> **WHAT YOU HAVE TO DO**:
Rewrite the records below, replacing "Screen dimensions" with "Viewport size" everywhere and changing nothing else. Omit the pictures from your version.

───── ROWS

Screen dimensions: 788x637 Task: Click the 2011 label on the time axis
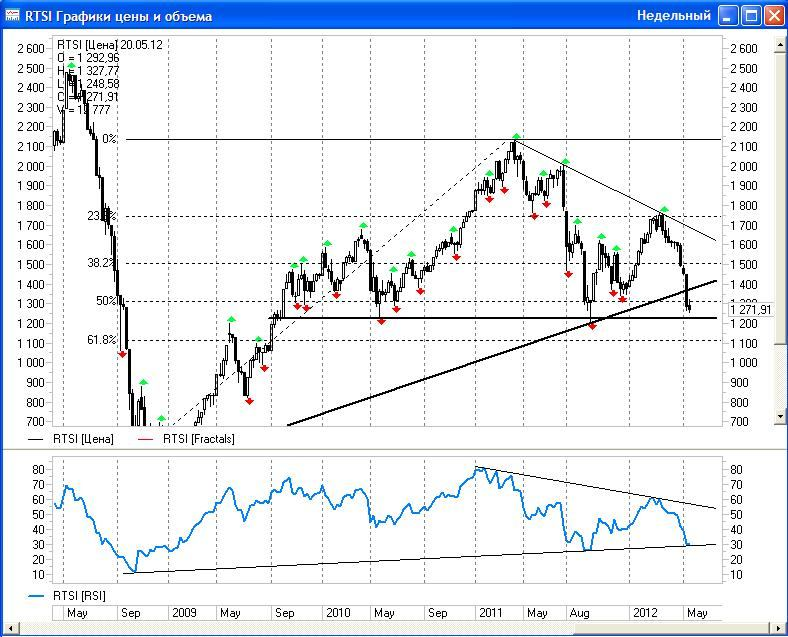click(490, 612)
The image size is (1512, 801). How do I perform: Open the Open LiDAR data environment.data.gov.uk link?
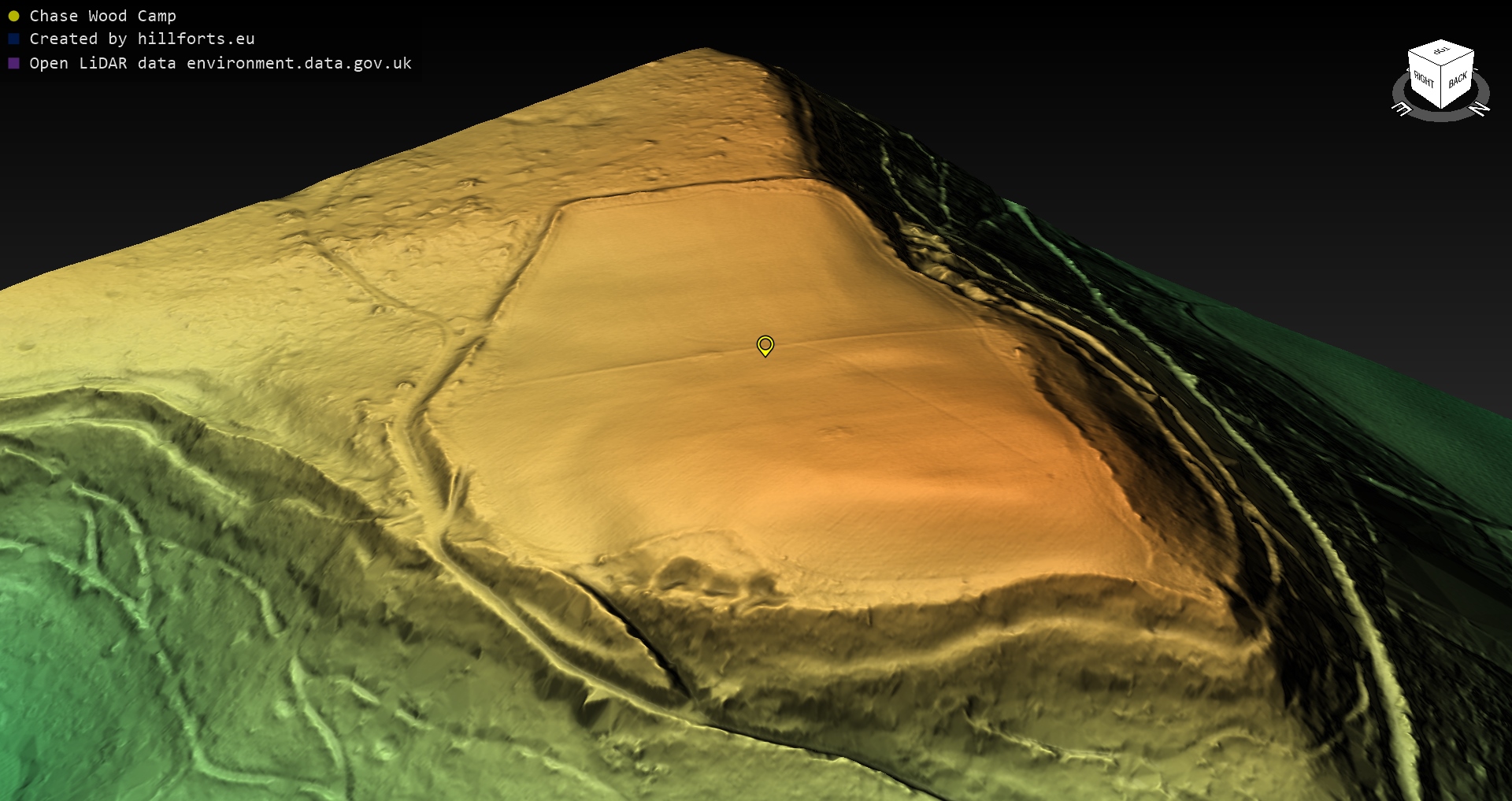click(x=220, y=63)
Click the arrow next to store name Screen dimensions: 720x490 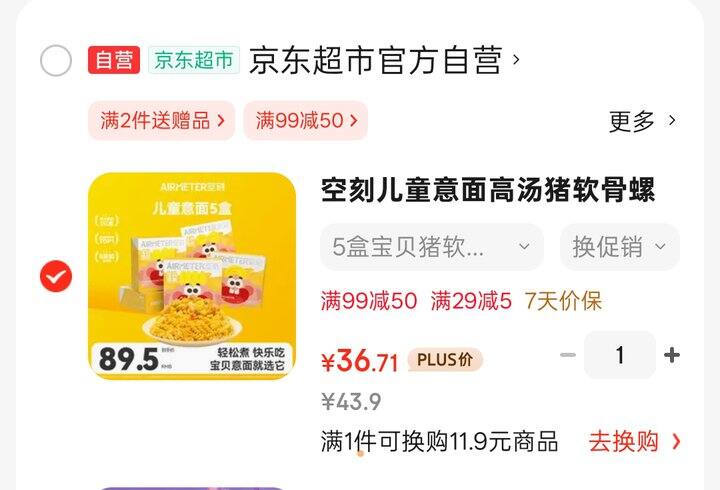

──────────

> **FULL ANSWER**:
Viewport size: 788x637 Task: Click the 2011 label on the time axis
click(490, 612)
The image size is (1512, 801). How do I perform: Open the Open LiDAR data environment.data.gov.uk link?
click(x=220, y=63)
Click the arrow next to store name Viewport size: 720x490 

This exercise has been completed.